Possessed of strong opinions and loud voices but apparently devoid of tact or manners, they fling zingers at one another without realizing it. They brag, insult one another, and seem oblivious to the way-too-honest doozies that spill from their lips. I'm not talking about kids here; I'm talking about their mothers. Because sometimes we're the ones who should be seen but not heard.
When it comes to mom-to-mom nuggets in the Working Mom (WM) and Stay-at-Home Mom (SAHM) war, each side seems especially prone both to giving and taking offense. Both camps might want to try harder to put the pump on the other foot. For example, when you see a fellow mom about to impale her spawn with a stick, don't tell her, "Every day is a gift." (Remember, the real daily gift is a nanny, something you've got and she may not.) And SAHMs, when the WM makes her annual Columbus Day appearance at the playground, please don't greet her with the snarky comment, "Look who's here!"
And SAHMs should stop putting down their camp's underperformers. When Slacker SAHM (the one who is still in her robe, furtively reading e-mails as her child shouts for her from the potty) finally chucks it all and gets a job, Über-SAHM (the type who made flax muffins for all three kids and prepped the craft table for the day's first activity all before 9 a.m.) should not say, "You've always struck me as the kind of mom who is better off working." Really? Chances are Slacker SAHM knows that and doesn't need it reiterated by a woman who's sewing sock monkeys at the crack of dawn.
Then there's Braggy Mom with her clichéd clunkers. We've heard her garden-variety smug standards again and again, yet some of us just don't get it. Mom details Chase's unusual creativity; Isabella's prescient wisdom ("she's an old soul"); Reilly's atypical capacity for compassion in one so young. Please zip it, Braggy Mom! And if you can't, I hope your mother-in-law counterbalances your self-satisfied vibe with a classic "Reilly should be sitting up by now," or "You're still feeding Chase at night?"

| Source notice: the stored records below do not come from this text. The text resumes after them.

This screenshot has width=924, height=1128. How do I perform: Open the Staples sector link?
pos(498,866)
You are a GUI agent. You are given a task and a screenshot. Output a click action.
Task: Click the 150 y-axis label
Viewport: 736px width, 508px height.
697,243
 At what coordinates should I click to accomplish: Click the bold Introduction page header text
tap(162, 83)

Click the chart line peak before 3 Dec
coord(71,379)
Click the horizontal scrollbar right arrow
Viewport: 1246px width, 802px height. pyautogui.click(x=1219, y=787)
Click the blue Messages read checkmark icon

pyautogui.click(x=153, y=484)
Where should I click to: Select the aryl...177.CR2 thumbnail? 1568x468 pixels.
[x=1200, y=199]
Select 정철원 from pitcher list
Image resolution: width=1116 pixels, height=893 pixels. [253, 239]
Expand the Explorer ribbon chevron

Some comments simply defy categorization in their idiocy and cruelty. One mom proudly told me she has taught her toddler to ask "every time anyone offers him food: 'Is it organic?'" Another asked a woman who had miscarried, "Did you overexercise?"
Like all moms, I hate receiving advice but adore dispensing it. So, here's more. Next time a mom compliments you on your pretty baby, just thank her, or find something nice to say about her unremarkable newborn. Whatever you do, don't reply, "Yup, we're really blessed" (addressed in goopy voice to your baby, no less). And then there's the moment you may feel tempted to embellish the words of young Owen's pediatrician. "[Hands-down the most extraordinarily] verbal 2-year-old [ever to cross the threshold of this medical office.]" Stop yourself before you go that far, and do something that differentiates you from your child: Think twice.